◆ **ASSIGNMENT**: In the reply, include exactly the lines of the entries below from the first to the line with "Click Bournemouth's possession value 41", that line included.

#####

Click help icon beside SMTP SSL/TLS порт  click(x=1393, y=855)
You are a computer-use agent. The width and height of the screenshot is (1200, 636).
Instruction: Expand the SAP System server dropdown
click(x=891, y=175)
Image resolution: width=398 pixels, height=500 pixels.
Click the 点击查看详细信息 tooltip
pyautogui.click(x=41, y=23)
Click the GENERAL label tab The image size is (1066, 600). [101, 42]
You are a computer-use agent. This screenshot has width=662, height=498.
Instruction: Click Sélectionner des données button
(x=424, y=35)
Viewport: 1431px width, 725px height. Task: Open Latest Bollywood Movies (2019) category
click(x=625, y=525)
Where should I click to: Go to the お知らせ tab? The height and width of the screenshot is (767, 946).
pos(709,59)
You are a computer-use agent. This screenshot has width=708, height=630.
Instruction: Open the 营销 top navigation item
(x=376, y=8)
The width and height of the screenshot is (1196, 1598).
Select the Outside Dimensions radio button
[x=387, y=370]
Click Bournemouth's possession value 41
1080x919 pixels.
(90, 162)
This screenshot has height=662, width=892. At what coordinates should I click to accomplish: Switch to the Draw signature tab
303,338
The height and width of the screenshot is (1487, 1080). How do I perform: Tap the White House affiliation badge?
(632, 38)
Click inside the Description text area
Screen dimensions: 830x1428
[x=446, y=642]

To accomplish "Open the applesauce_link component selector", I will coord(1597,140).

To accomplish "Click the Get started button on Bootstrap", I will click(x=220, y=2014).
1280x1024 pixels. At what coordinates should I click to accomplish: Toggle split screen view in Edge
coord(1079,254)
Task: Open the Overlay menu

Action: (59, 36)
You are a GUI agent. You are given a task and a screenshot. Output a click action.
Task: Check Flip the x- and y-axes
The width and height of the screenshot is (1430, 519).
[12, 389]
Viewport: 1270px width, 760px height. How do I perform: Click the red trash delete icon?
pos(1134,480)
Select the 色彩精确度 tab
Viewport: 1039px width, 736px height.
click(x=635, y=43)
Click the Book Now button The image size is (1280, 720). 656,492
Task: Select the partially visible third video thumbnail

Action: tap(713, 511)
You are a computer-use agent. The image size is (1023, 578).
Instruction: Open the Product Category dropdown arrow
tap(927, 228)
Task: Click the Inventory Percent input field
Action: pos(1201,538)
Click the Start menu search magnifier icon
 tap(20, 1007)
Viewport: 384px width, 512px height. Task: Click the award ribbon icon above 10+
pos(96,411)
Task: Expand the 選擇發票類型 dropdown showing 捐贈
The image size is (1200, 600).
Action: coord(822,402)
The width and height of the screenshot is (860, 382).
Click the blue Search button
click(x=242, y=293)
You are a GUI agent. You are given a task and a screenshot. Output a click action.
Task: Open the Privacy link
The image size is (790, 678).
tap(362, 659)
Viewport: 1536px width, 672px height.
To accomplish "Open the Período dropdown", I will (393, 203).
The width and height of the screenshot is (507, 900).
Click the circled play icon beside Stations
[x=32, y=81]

#####

◆ **ANSWER SPACE**:
Click help icon beside SMTP SSL/TLS порт  click(x=1393, y=855)
You are a computer-use agent. The width and height of the screenshot is (1200, 636).
Instruction: Expand the SAP System server dropdown
click(x=891, y=175)
Image resolution: width=398 pixels, height=500 pixels.
Click the 点击查看详细信息 tooltip
pyautogui.click(x=41, y=23)
Click the GENERAL label tab The image size is (1066, 600). [101, 42]
You are a computer-use agent. This screenshot has width=662, height=498.
Instruction: Click Sélectionner des données button
(x=424, y=35)
Viewport: 1431px width, 725px height. Task: Open Latest Bollywood Movies (2019) category
click(x=625, y=525)
Where should I click to: Go to the お知らせ tab? The height and width of the screenshot is (767, 946).
pos(709,59)
You are a computer-use agent. This screenshot has width=708, height=630.
Instruction: Open the 营销 top navigation item
(x=376, y=8)
The width and height of the screenshot is (1196, 1598).
Select the Outside Dimensions radio button
[x=387, y=370]
Click Bournemouth's possession value 41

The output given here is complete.